Nota: A Lei 9.074 ficou inalterada

Esta lei denominada LEI DO SANEAMENTO, explicita as atribuições do exercício da titularidade.

CAPÍTULO II - DO EXERCÍCIO DA TITULARIDADE

Art. 9o - O titular dos serviços formulará a respectiva política pública de saneamento básico, devendo, para tanto:

I - ELABORAR OS PLANOS DE SANEAMENTO BÁSICO, nos termos desta Lei;

II - prestar diretamente ou AUTORIZAR A DELEGAÇÃO DOS SERVIÇOS E DEFINIR O ENTE RESPONSÁVEL PELA SUA REGULAÇÃO E FISCALIZAÇÃO, bem como os procedimentos de sua atuação;

III - adotar parâmetros para a garantia do atendimento essencial à saúde pública, inclusive quanto ao volume mínimo per capita de água para abastecimento público, observadas as normas nacionais relativas à potabilidade da água;

IV - fixar os direitos e os deveres dos usuários;

V - estabelecer mecanismos de controle social, nos termos do inciso IV do caput do art. 3o desta Lei;

VI - estabelecer sistema de informações sobre os serviços, articulado com o Sistema Nacional de Informações em Saneamento;

VII - intervir e retomar a operação dos serviços delegados, por indicação da entidade reguladora, nos casos e condições previstos em lei e nos documentos contratuais.

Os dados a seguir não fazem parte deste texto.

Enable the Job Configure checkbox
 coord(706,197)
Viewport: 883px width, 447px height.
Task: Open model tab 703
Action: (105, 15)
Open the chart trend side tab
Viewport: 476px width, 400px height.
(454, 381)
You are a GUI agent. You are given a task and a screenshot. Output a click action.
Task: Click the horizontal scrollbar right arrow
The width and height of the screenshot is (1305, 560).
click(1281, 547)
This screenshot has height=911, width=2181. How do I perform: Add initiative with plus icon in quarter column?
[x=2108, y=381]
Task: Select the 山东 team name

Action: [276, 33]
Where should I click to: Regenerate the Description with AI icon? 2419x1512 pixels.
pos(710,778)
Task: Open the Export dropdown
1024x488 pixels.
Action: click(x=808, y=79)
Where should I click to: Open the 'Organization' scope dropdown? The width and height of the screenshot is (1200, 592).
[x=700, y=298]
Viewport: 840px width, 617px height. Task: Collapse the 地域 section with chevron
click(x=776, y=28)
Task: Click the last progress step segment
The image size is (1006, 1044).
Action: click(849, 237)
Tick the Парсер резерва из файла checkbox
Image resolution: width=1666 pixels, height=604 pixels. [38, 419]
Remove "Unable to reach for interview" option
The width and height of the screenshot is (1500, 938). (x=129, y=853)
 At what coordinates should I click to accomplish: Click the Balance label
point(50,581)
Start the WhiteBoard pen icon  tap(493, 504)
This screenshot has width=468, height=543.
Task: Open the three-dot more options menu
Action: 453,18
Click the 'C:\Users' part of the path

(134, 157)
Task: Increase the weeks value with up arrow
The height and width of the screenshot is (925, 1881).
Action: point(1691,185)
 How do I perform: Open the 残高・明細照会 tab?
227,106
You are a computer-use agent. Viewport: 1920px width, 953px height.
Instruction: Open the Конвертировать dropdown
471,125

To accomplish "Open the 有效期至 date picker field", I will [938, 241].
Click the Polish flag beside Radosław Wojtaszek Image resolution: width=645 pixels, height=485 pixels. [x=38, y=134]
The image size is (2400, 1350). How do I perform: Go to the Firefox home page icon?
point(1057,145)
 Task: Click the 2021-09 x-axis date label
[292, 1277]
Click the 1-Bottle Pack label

9 - 21 DE JUNHO DE 2.010 FOI SANCIONADO O DECRETO 7.217

Regulamenta a Lei no 11.445, de 5 de janeiro de 2007, que estabelece diretrizes nacionais para o saneamento básico.

Art. 1o  Este Decreto estabelece normas para execução da Lei nº 11.445, de 5 de janeiro de 2007

CAPÍTULO II

DAS DEFINIÇÕES 
Art. 2o  Para os fins deste Decreto, consideram-se:
.......................................................................................
VII - titular: o ente da Federação que possua por competência a prestação de serviço público de saneamento básico;

VIII - prestador de serviço público: o órgão ou entidade, inclusive empresa:

a) do titular, ao qual a lei tenha atribuído competência de prestar serviço público; ou

b) ao qual o titular tenha delegado a prestação dos serviços, observado o disposto no art. 10 da Lei no 11.445, de 2007;



 

Art. 10.  A prestação de serviços públicos de saneamento básico por entidade que não integre a administração do titular depende da celebração de contrato, sendo vedada a sua disciplina mediante convênios, termos de parceria ou outros instrumentos de natureza precária.


Comentário: Em nenhum artigo deste Decreto, encontra-se menção a LEI AUTORIZATIVA DE CONCESSÃO, exceto no que segue:

§ 1o  Excetuam-se do disposto no caput deste artigo:

I - os serviços públicos de saneamento básico cuja prestação o PODER PÚBLICO, nos termos de lei, AUTORIZAR para usuários organizados em cooperativas ou associações, desde que se limitem a:

a) determinado condomínio;

b) localidade de pequeno porte, predominantemente ocupada por população de baixa renda, onde outras formas de prestação apresentem custos de operação e manutenção incompatíveis com a capacidade de pagamento dos usuários;

II - os convênios e outros atos de delegação celebrados até o dia 6 de abril de 2005.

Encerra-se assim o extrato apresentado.